Menteri Perdagangan Budi Santoso bakal segera menggelar pertemuan dengan para eksportir. (Foto: Okezone.com)
JAKARTA – Menteri Perdagangan Budi Santoso bakal segera menggelar pertemuan dengan para eksportir, termasuk personil Gabungan Perusahaan Ekspor Indonesia (GPEI), untuk memitigasi akibat sekaligus memetakan kesempatan upaya mengenai bentrok antara Amerika Serikat–Israel dan Iran. Pertemuan ini bakal membahas komoditas nan berpotensi terganggu rantai distribusinya, khususnya produk nan tujuan ekspornya melewati alias beririsan dengan Selat Hormuz, serta kesiapan bahan baku industri nan dibutuhkan eksportir.

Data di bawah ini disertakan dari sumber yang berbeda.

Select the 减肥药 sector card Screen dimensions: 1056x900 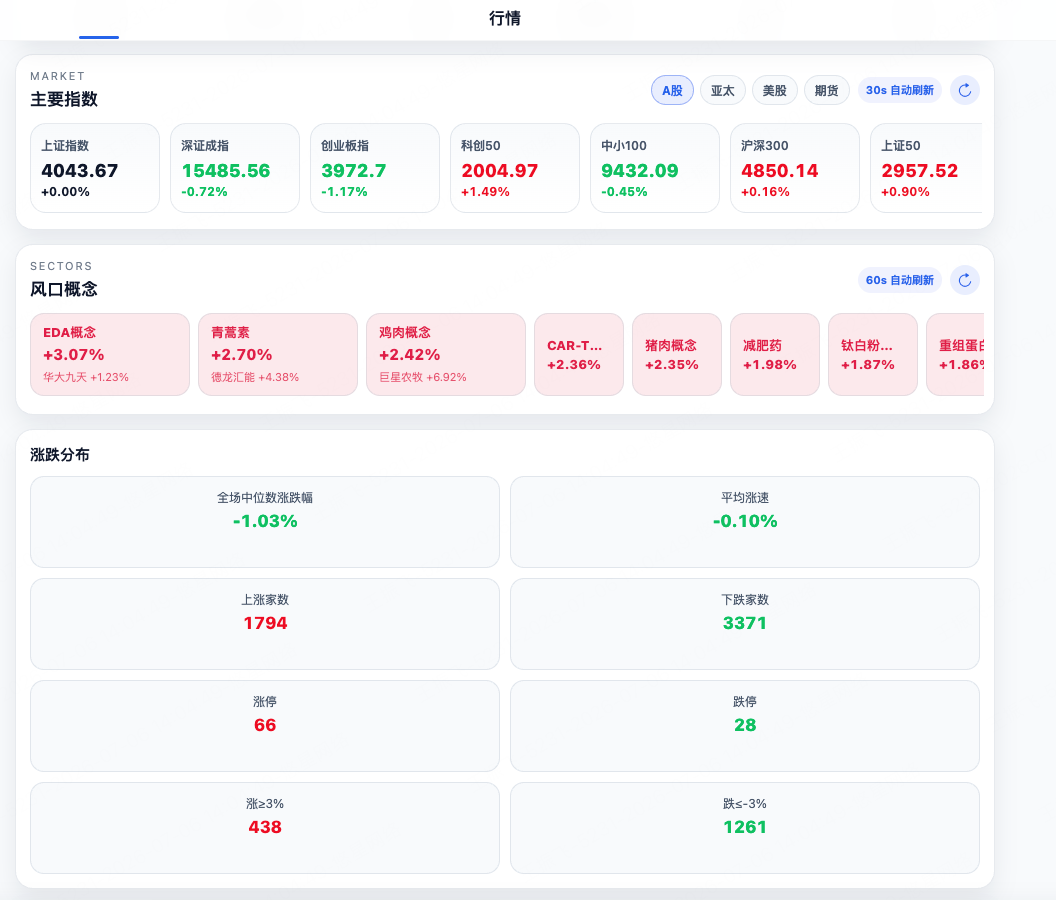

“Kami bakal membahas problem apa, saya mau tahu secara teknis kira-kira masalahnya di mana. nan jelas, produk-produk nan menggunakan bahan baku impor bisa saja terganggu,” kata Budi saat ditemui di instansi Kemendag, Jakarta, Kamis (5/3/2026).
Budi menekankan pemerintah bakal mengalihkan ekspor ke negara-negara nan minim terdampak konflik. Ia memastikan tensi bentrok nan belum mereda hingga sekarang bakal memengaruhi neraca perdagangan, termasuk daya ekspor nasional ke negara-negara tujuan utama, seperti area Eropa dan Timur Tengah.
“Kami cari diversifikasi pasar nan tidak terdampak, ya, nan tidak terdampak perang ini. Negara-negara nan belum terdampak tetap banyak, tapi kami juga kudu jeli mempertimbangkan. Kami bakal survei betul apakah wilayah itu memang tidak banyak terganggu,” jelas Budi.